(Saved data entries)
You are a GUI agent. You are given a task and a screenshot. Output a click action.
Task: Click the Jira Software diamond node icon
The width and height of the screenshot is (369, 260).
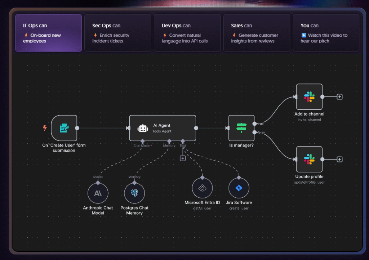239,187
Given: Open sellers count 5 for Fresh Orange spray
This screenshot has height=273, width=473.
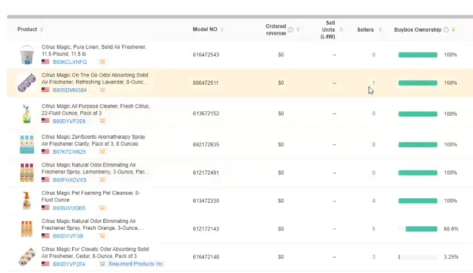Looking at the screenshot, I should coord(373,229).
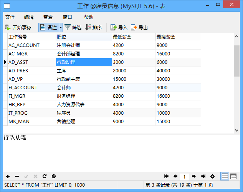Click the 最低薪金 column header
Viewport: 243px width, 192px height.
133,37
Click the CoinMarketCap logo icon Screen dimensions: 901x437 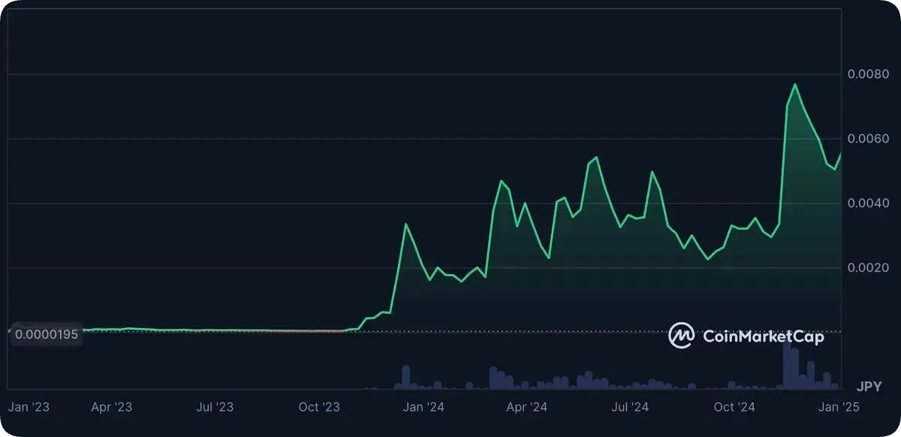click(x=681, y=336)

§ Aim of the task
Copy only what lies between the line with "Task: Click the" and the line with "Given: Open sellers", those two lines included, exactly as given above; pictures stay out.

§ Result for this task
Task: Click the Jira Software diamond node icon
The width and height of the screenshot is (369, 260).
239,187
Given: Open sellers count 5 for Fresh Orange spray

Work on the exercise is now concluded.